------ Extract provided ------

In some implementations, a material of the dielectric substrate is Rogers 4350, a dielectric constant is 3.66, and a loss tangent is 0.04. For example, the antenna unit 100 is used to realize transmission and reception of signals in the millimeter-wave frequency band. The millimeter-wave wireless communication technology operates between 30 GHz and 300 GHz. Due to its high frequency, the millimeter-wave has a high transmission speed and large bandwidth, which is suitable for achieving high-speed data transmission and low-latency communication. The millimeter-wave technology is widely used in 5G communication systems to support high-capacity, high-speed, and low-latency communication requirements.

------

Request A => In the records, what are the lines from the one containing "Given: Open John Doe profile avatar" through the one containing "Looking at the screenshot, I should 1239,98.", inclusive? Reproduce them without change and without the pictures.

------ Dataset content ------

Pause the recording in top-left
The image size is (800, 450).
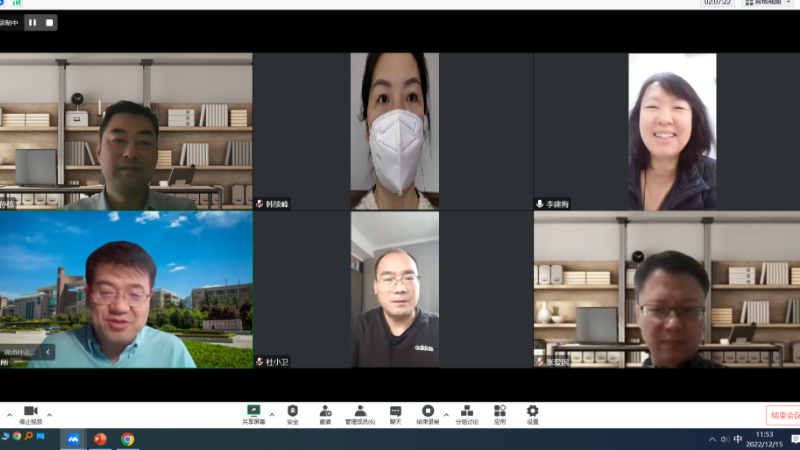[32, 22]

------
------ Dataset content ------

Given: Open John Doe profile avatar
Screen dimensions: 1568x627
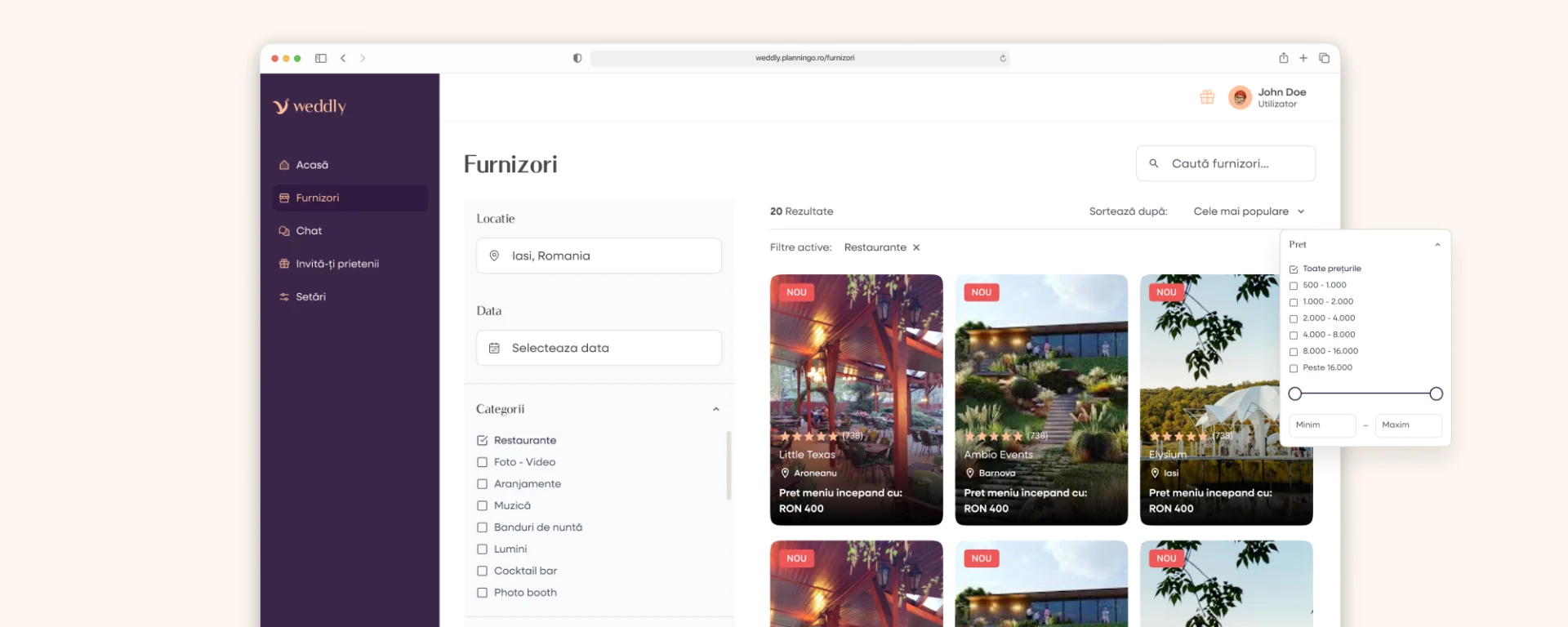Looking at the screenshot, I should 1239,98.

------

Request B => In the passage on millimeter-wave antennas, why is millimeter-wave suited to high-speed data transmission and low-latency communication? Answer in one to three sentences.

Final result A =>
Given: Open John Doe profile avatar
Screen dimensions: 1568x627
Looking at the screenshot, I should 1239,98.

Final result B => Because of its high frequency, millimeter-wave has a high transmission speed and a large bandwidth. These make it suitable for high-speed data transmission and low-latency communication.